- **EXERCISE REQUIREMENTS**:
Return the following lines word for word, but leave out the pictures.

- **GIVEN DATA**:
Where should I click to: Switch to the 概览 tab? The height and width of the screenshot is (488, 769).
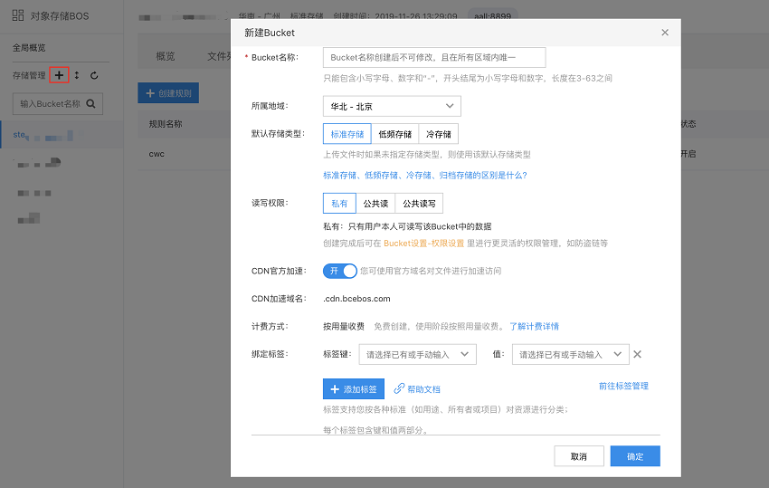[165, 56]
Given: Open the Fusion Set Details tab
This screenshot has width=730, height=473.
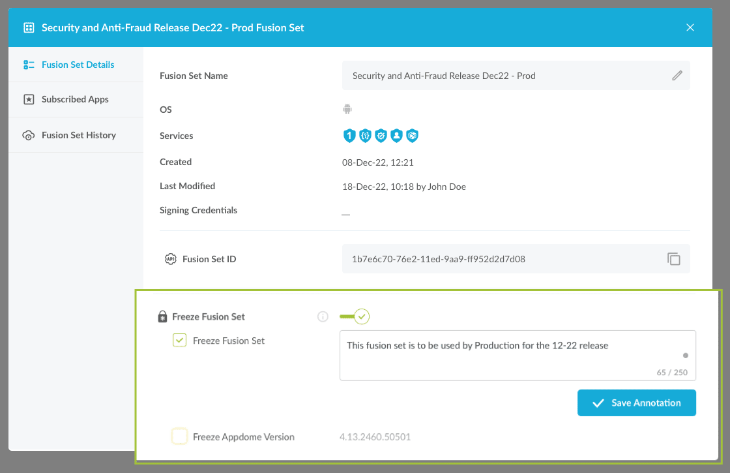Looking at the screenshot, I should tap(77, 65).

- **CORRECT ANSWER**:
Where should I click to: Switch to the 概览 tab? The height and width of the screenshot is (488, 769).
[165, 56]
Given: Open the Fusion Set Details tab
This screenshot has width=730, height=473.
Looking at the screenshot, I should tap(77, 65).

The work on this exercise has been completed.